The lines have references to the ongoing mass agitations against the CAA and the NRC and mention Assam, one of the states that witnessed massive protests over the citizenship law.

“Rape cases mounting, Assam is rising, silence is sanction, stand with uprising, numbing denial, knife to a file, dancing and lynching, to the modi-fied order,” goes a part of the song that leaves nothing to the imagination.

It ends with a call to people to react and be counted: “Tick tock, look at the watch, Fight, react, or you are part of their act.

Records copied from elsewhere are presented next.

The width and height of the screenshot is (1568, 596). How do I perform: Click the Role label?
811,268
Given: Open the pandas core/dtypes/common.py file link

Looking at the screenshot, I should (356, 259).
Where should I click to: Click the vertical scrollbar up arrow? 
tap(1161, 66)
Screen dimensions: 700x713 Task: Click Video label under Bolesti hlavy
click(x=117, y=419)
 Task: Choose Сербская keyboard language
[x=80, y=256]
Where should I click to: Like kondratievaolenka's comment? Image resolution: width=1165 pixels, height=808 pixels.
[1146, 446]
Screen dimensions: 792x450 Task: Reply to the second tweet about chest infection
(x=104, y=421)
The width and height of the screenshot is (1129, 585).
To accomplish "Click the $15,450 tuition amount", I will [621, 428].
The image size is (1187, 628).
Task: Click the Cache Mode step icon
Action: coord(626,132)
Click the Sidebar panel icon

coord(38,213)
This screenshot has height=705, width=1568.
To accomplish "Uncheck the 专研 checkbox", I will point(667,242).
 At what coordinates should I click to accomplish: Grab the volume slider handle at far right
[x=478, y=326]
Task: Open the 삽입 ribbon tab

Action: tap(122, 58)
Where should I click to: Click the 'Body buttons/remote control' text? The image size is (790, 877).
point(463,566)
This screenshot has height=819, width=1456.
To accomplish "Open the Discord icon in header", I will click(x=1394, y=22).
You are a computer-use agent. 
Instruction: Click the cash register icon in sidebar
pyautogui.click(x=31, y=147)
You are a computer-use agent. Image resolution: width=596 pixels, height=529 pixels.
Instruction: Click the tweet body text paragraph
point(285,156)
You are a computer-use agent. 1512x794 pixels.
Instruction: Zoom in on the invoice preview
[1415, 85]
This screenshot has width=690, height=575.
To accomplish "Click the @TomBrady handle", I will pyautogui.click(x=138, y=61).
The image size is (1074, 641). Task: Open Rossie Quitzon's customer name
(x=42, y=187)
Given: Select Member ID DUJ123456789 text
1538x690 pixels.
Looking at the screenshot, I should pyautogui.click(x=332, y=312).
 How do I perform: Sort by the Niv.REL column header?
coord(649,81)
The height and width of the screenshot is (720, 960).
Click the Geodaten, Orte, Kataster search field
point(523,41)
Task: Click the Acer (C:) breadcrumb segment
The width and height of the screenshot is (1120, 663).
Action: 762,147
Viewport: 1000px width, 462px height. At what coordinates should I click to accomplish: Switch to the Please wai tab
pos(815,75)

Tick tock, look at the watch, Fight, react, time runs out, unite!”

“This is the time to react as the nation is in danger,” Munz said. “So we reacted in support of the protests.”

In 2014, the band won eight of the 13 Rolling Stone Metal Awards (India) and became a permanent fixture at almost all metal music festivals in the country.

What has also made their music unique is the blend of thrash and groove metal, laced with elements of music played for the north Kerala temple art form Theyyam.

Street Academics, a rap band based in Kozhikode, wrote, recorded, filmed and released Hara, Hara — a Malayalam single — in just about four days.

The song has received close to 17,000 views since its launch on YouTube on December 23.

Its lines are in tune with the anti-CAA protests and police action on students in Jamia Millia Islamia, and uses video footage of the agitation.

The song is a blend of typical hip-hop structure and Malayalam poetry to convey an overtly political message to those bent on implementing the citizenship law and the NRC.

It starts with a few lines symbolic of how the band itself sprang to action after the initial silence: “Eyes have opened, tongue is lashing, Inquilab rings in the ear, we are not dumb, we are not divided, Muslims are not alone, Fascism came wearing iron shoes, protectors become man-eaters, brothers eaten alive on streets.”

It concludes with, “I’ll shout Inquilab, I’ll say Jai Bheem, I’ll live as a Muslim, I’ll live as a Dalit.”

It took a couple of days for the song to be noted. “We have been getting a lot of calls from the hip-hop community congratulating us for the song,” Saleem said.

“We are very happy with the outcome since we have been able to go out a bit in sending a message of solidarity.”